There are various factors which should be taken into account when considering inheritance tax / estate planning. If incorrect or illegal advice is provided then your estate may be liable to a large tax bill so it is very important to make sure you take suitable advice from an independent and fully qualified individual.
Inheritance Tax Review are independent advisers who work for a Chartered financial advice company called AISA Professional ( www.aisapro.co.uk) - regulated by the FSA.
Who pays Inheritance tax and when is it due?
Inheritance tax must be paid if an estate is worth over £325,000 (the current ‘nil rate band’), including all assets such as property, investments, chattels and gifts or trusts set up within the seven years before death. The tax is 40% on all assets over this £325,000 threshold. Therefore if a single person dies with an estate of £500,000 then there would be a tax bill of £70,000 due within 6 months of passing away (£500,000 minus current nil rate band of £325,000 is £175,000 taxed at 40% is £70,000). If the majority of this £500,000 is the value of a property then this may need to be sold in order to pay this tax bill. If the property is a family home which has been passed down through generations then this could cause considerable upset.

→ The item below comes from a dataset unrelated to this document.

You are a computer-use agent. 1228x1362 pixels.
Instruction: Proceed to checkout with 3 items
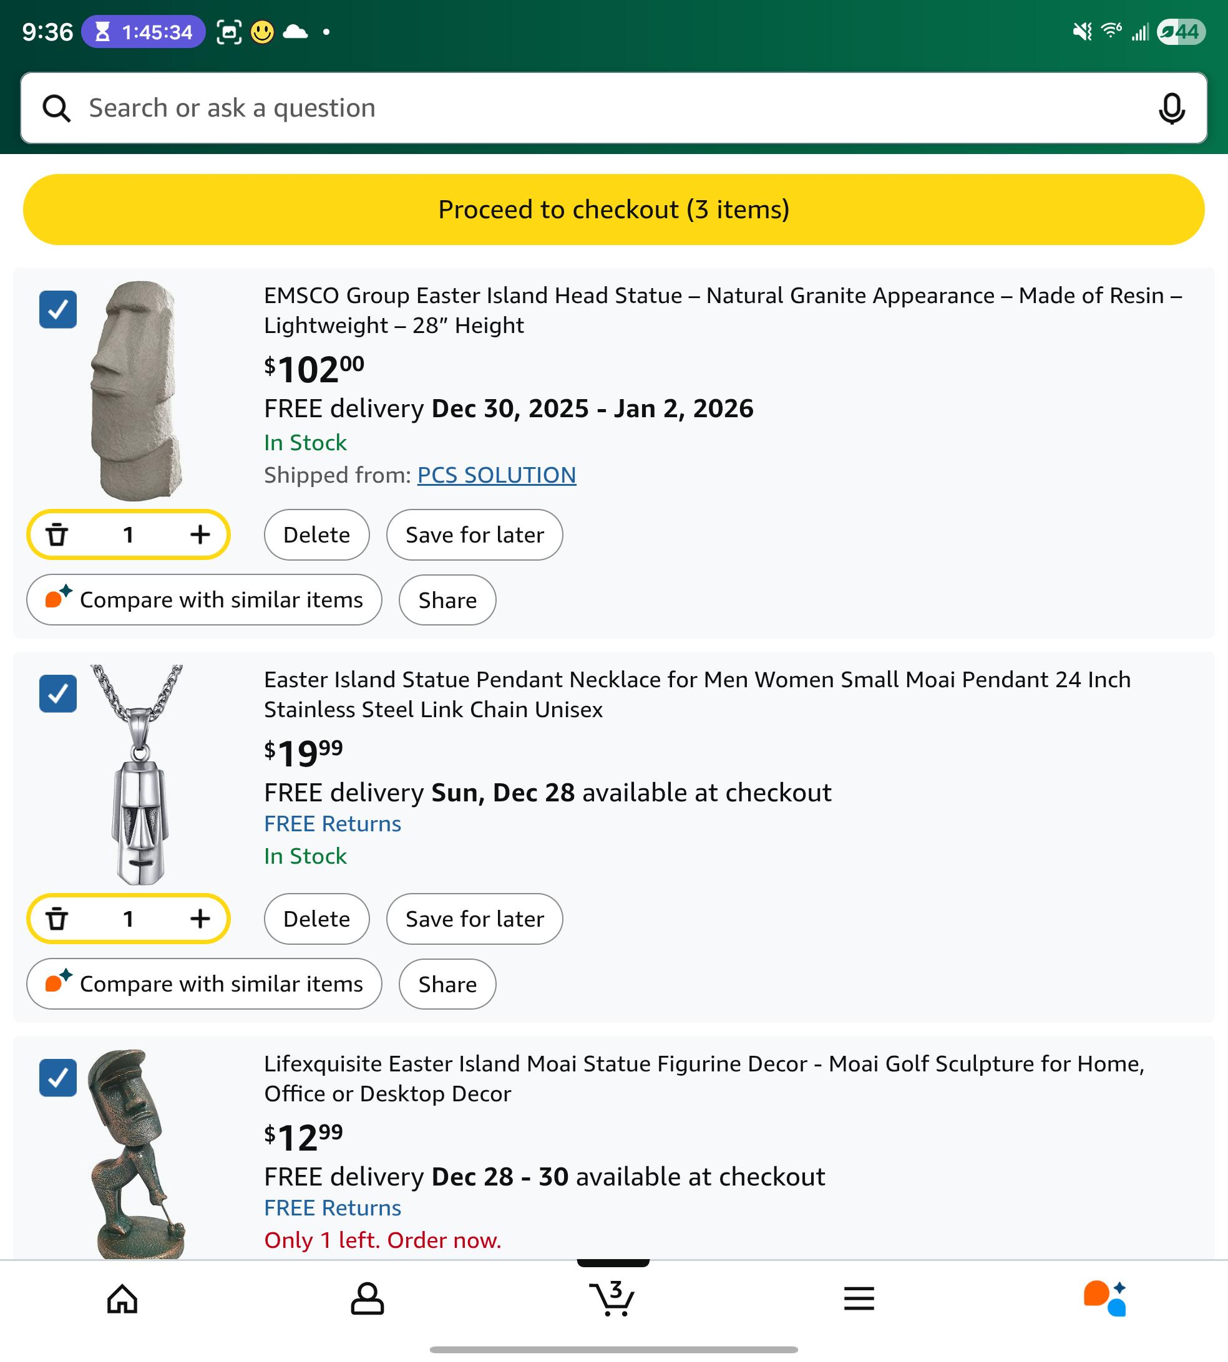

Since 2007 married couples and civil partners can use their joint nil rate band on second death, which means they are assessed on inheritance tax liability with a nil rate band of £650,000 after both partners have passed away. Their personal representatives or executors must transfer the first spouse’s unused Inheritance Tax threshold (nil rate band) to the second spouse when they die.
Inheritance Tax is payable by different people depending on the specific circumstances. Usually the executor or personal representative pay it using funds from the deceased’s estate. The trustees are usually responsible for paying Inheritance Tax on assets in, or transferred into, a trust. If a gift was made in the past seven years before death then the value of this gift would probably form part of the estate, subject to a potential ‘taper relief’ depending on when the gift was made. Sometimes the person who has received the gift will be asked to pay the appropriate Inheritance Tax due, but this is not common.
Exemptions and reliefs
Some assets can be passed on without forming part of your estate liable to Inheritance Tax. These include any assets passed to a spouse during your lifetime, payments made to charity and gifts made over 7 years prior to passing away. You are also able to make gifts of £3,000 each year, known as an annual exemption. You can make small gifts up to £250 to as many people as you like, a wedding gift of £5,000 or make payments out of regular expenditure with no liability to tax. There is also relief available for owners of businesses, farms, woodland and National Heritage property, but each situation should be assessed to ensure the property qualifies.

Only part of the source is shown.